A Beginner’s Guide to Skiing (sort of)

Skiing. Anyone who’s been raves about it, and people who haven’t appear generally indifferent to it. Whether the latter comes through jealousy or inability to go skiing, or whether it is simply an indifference towards the activity, depends on the person.

Before going skiing, I can safely say I was indifferent to it. In fact, I was probably more actively against going, convinced I wouldn’t be any good at it and that it was far too expensive. As it turns out, both those things were true, and although I am no longer actively against going skiing again, I think I’ve only progressed to simply indifferent.

The holiday as a whole was actually fantastic, and I’ll do a separate post about it. However, this post is just about skiing. Skiing for beginners, for the uninitiated, for those not in the know. Because, as I said before, everyone who goes skiing raves about it, and I used to find myself wondering just what was so amazing about skiing.

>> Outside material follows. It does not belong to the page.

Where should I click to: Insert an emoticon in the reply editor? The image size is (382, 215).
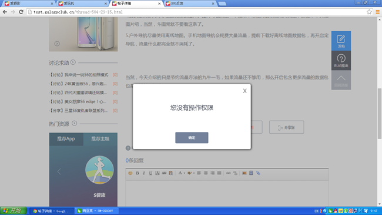[x=130, y=173]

I didn’t have any lessons whilst we were away, but Matt’s a pretty good skier and taught me the basics, which was fine. After I got over the initial panic, and we were on a decent learning slope, I was really getting the hang of it. The second day we were at Krvavec ski resort was, indeed, amazing. The sun was shining, we were above the clouds, there were amazing views, and I was really improving. By the end of the day I could ski down the baby slope myself, and was really getting the hang of controlling the skis. Best of all, I could finally stop all by myself and without falling over!

The trouble really began the next day, when it became very obvious just how scared of heights and falling I am. Trying any steeper slopes made me panicky, and I’d just freeze up. I was fine going up on a drag lift, but it was the skiing back down again which was the problem. I was still fine on the flatter slopes, and I could remember all the basic and technically how to get down, I was just terrified of shooting off down the hill too fast and coming a cropper on the way down.

I still enjoyed the last couple of days, but more for the atmosphere than the actual skiing. It was always a triumph when I got to the bottom of a slope, and despite how long it took me I always felt quite proud of myself, but I just wasn’t able to let myself go and progress any further.

It’s a shame, because skiing is truly euphoric, which I suppose is why everyone who goes constantly spouts its praises. When you’re skiing down a slope – however slowly – there’s a sense of independence offered by the fact that you, alone, are doing this (even if someone’s shouting at you to turn now or point your skis in a certain direction…). There’s a sense of calm from being surrounded by white, as far as the eye can see. And there’s the beauty of the place. It’s quite a surreal feeling, and of course the skiing itself is an unusual type of movement which the body isn’t used to.

I guess what I’m trying to say is that I can see why people love skiing so much. Unfortunately, I think to really appreciate it, you kind of have to be quite good at it in the first place.